Because of poisoning, I had to drink two giant Styrofoam cups of charcoal slurry through a straw.  It was the consistency of wet sand or sugar, and tasted like fluoride and powder.  It was awful, but the intended side-effects were worse, and you’ve never done it all until you’ve lost your guts every 30 seconds in a portable latrine (basically a glorified bed pan mounted to a walker) in open plain sight of everyone in the ER.  Because I was there for overdose, they wouldn’t allow me to go into a bathroom.  It was embarrassing and I felt shame.

I was in Trauma for three hours or so.  My liver toxicity (in hindsight, I think they were referring to AST/ALT) was around 87 after some elimination from charcoal.  Normal I was told was around 15-20 (though if you look it up, it seems it could be as high as 40).  The charcoal worked hard for me, and prayers did, too.  Around 2:30 am, they checked me into the Psych Ward and every half hour I was woken by nurses checking my levels.  By 5am, my level was a 7.  SEVEN.  They couldn’t believe it and said it was unheard of, and that someone upstairs must really love me.  I concur.  It was miraculous.

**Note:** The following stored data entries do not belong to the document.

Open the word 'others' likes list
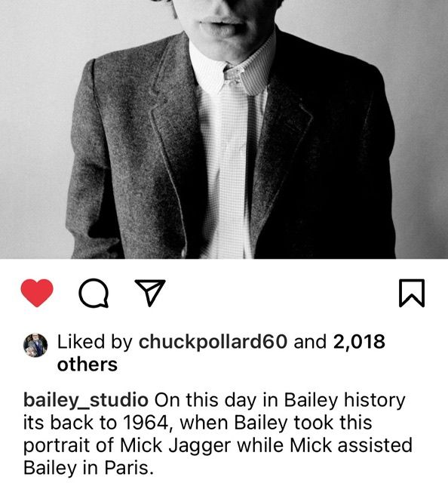The height and width of the screenshot is (483, 448). pyautogui.click(x=87, y=365)
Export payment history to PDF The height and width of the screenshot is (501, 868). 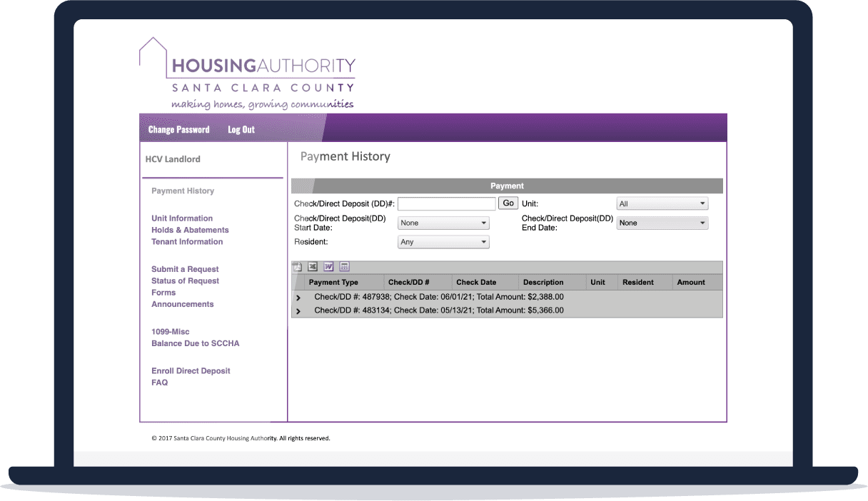click(x=298, y=267)
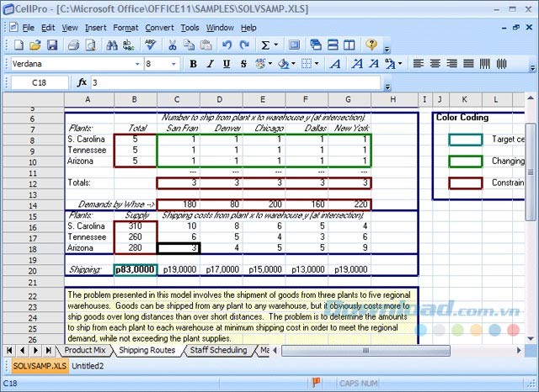This screenshot has width=539, height=392.
Task: Expand the font size dropdown
Action: click(x=174, y=64)
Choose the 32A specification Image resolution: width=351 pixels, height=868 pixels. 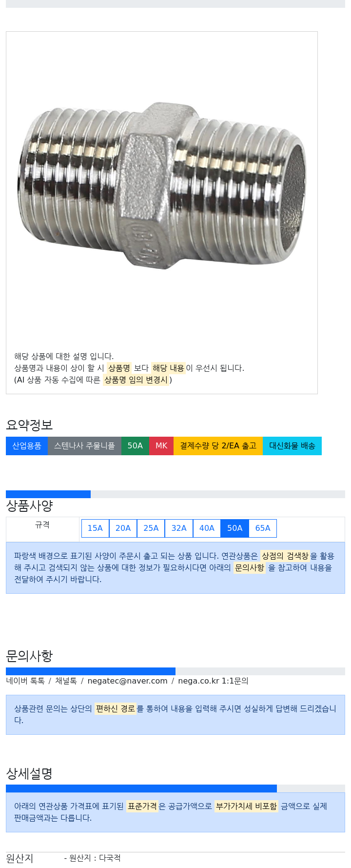179,528
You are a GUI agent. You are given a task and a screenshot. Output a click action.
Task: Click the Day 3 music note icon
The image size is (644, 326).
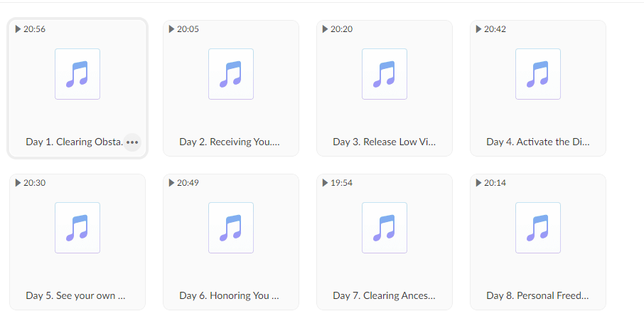385,74
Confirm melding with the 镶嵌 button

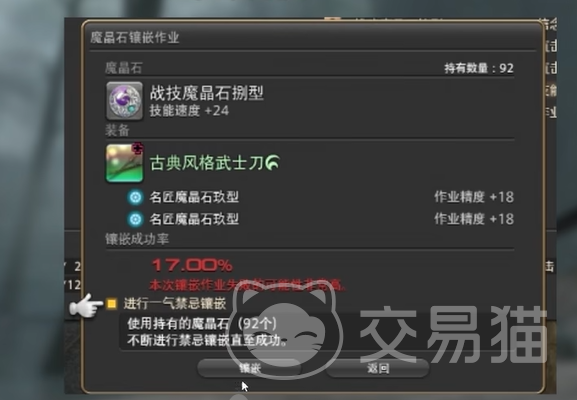(x=249, y=368)
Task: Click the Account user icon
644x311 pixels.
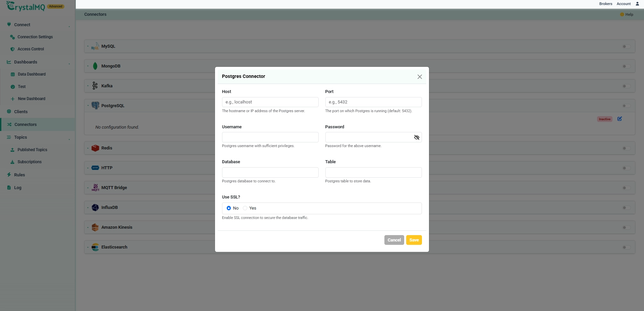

[I was going to insert a picture of a Psych Ward here, but the image search results are ridiculous!]

When I checked in, they wouldn’t believe I wasn’t suicidal.  And I wasn’t.  I didn’t want to die (in fact, I often battle a fear of death).  What started as a stupid, innocent cry for attention and self-awareness grew into a huge fiasco.  They took my scriptures and my clothes since my pajamas had a string in the waist band, and they said I could hang myself with it.  The scriptures, I was told, were a detriment to my psychiatric well being since they encouraged me to imagine things that weren’t real.

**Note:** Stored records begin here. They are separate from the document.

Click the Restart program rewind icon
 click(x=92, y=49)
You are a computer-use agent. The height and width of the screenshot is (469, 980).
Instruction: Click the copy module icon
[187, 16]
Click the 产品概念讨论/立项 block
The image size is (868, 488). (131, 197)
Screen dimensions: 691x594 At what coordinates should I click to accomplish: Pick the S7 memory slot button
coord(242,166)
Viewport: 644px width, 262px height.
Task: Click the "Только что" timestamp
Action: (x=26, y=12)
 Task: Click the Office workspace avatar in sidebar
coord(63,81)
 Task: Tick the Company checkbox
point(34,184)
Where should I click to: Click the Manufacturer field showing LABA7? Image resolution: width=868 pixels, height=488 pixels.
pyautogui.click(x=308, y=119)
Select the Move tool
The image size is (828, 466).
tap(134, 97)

I ended up staying in the unit for four or five days.  More on that some other time.  They realized I was far more hygienic and sane than most that were there at the time, and that I could go.

The point of all this is that one little sip made me reflect on the sanctity of life.

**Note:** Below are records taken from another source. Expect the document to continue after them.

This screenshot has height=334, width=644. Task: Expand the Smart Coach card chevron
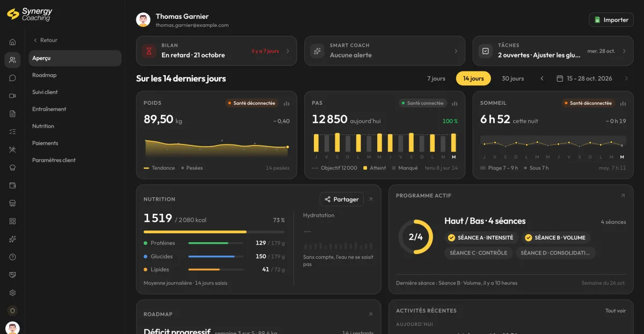[x=456, y=51]
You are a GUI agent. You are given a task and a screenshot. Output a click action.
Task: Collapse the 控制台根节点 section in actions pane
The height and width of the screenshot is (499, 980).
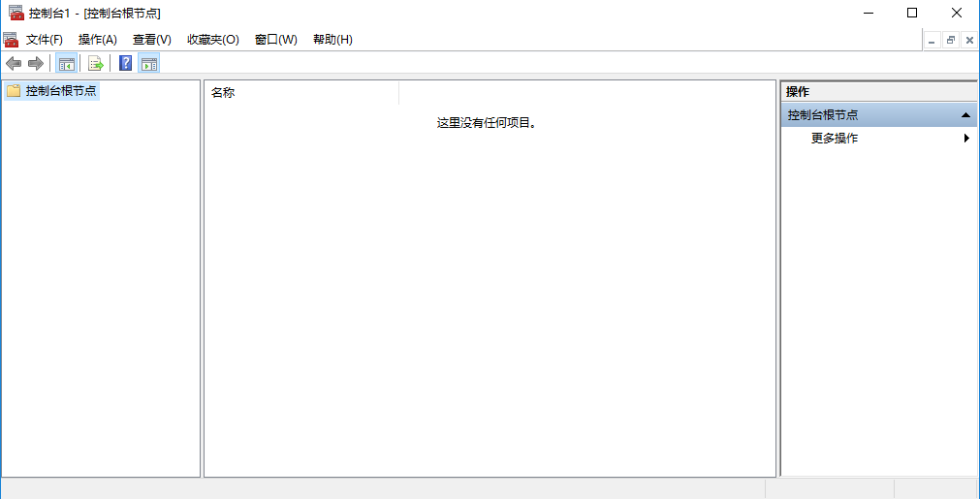[965, 115]
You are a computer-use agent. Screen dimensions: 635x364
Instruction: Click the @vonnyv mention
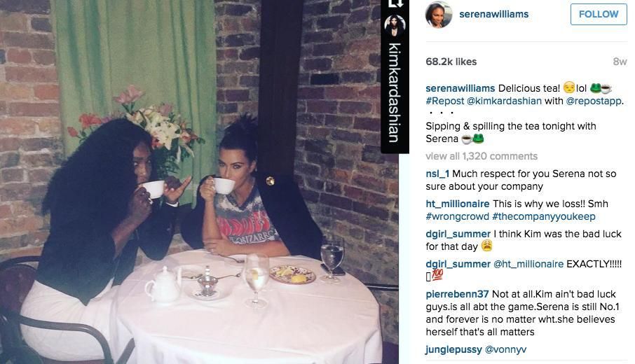(x=506, y=349)
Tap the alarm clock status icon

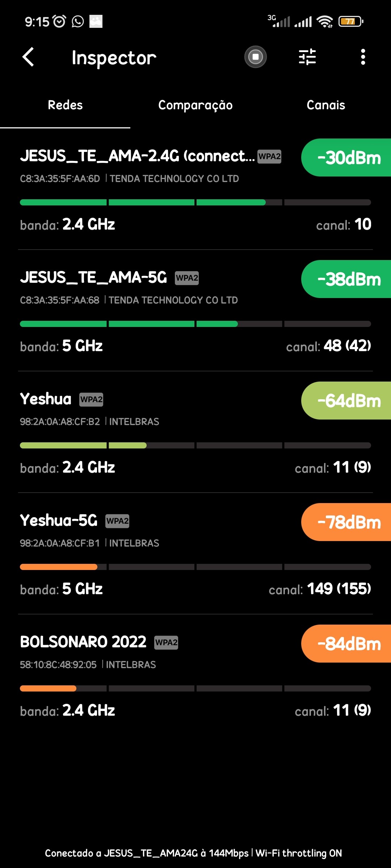(x=60, y=22)
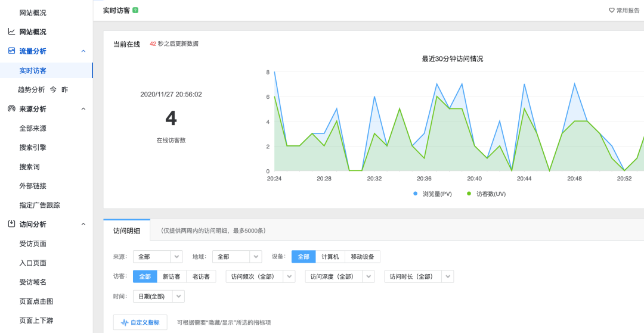
Task: Collapse the 流量分析 section chevron
Action: pos(83,51)
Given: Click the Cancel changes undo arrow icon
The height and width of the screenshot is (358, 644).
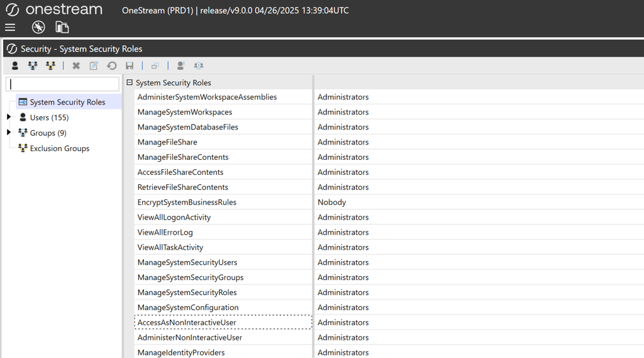Looking at the screenshot, I should pos(112,65).
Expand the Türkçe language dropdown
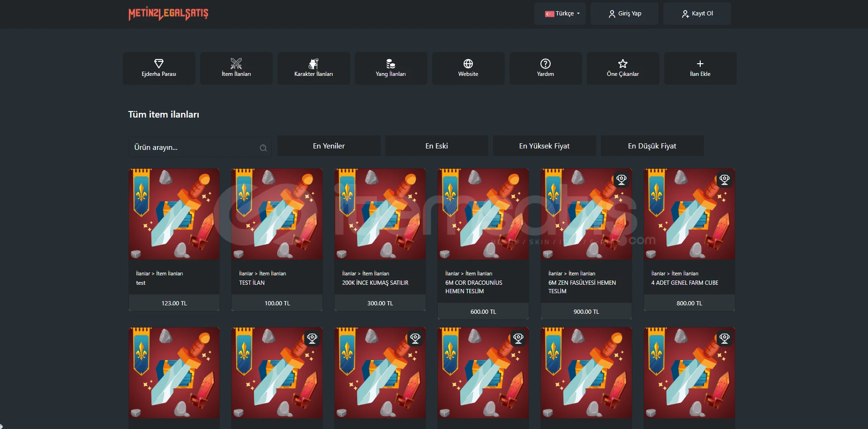The height and width of the screenshot is (429, 868). tap(562, 14)
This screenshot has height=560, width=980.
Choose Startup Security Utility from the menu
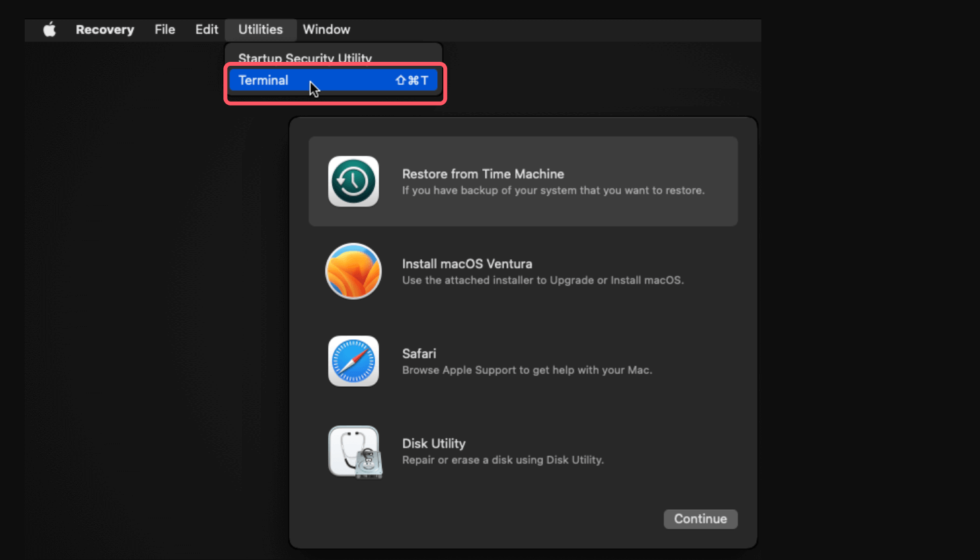pos(305,57)
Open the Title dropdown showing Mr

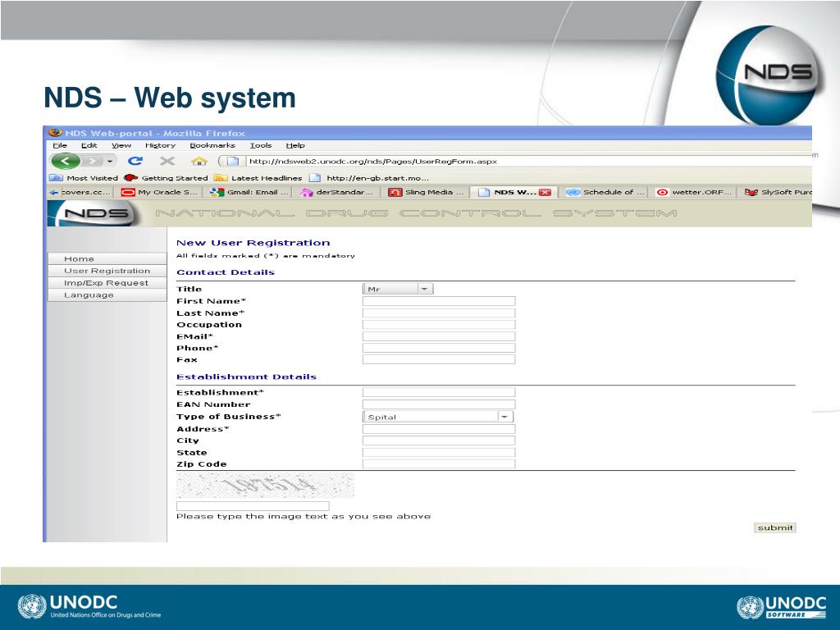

I am so grateful that I have evolved into my own skin.  Not every day is easy, and some days in front of the mirror are disastrous, while most are just fine.  But not putting emphasis on my relationship status to define my worth and maturing through life experiences as really saved me.  I look back and want to throw my arms around that poor girl.  She had no belief in herself, or the greatness that she could achieve.

I’m grateful for family, and the closeness you can develop if you just give it a chance and show each other mercy.  For friendships and pardoning imperfections.  For trusting myself.  For the ability to feel love and that my value is not only divinely rooted, but sprouts from true compassion shared between humans.

I’m so glad I’m no longer in that place of insecurity.  Leaving it has washed away a multitude of guilt and imperfections.  I’ve traded it in for the nervousness of my abilities as I grow older, but I trust in myself and in my God to shield me from too much harm.

I’m willing to live in brightness and refreshment.  I love when I’m in a beautiful moment, and I’m so entwined that I don’t even have time to recognize that my body image has nothing to do with that glorious place.

I may have my days.  But I know I am a daughter of value and worth, of beauty and integrity.  I am a completely unique blueprint, never to be recreated.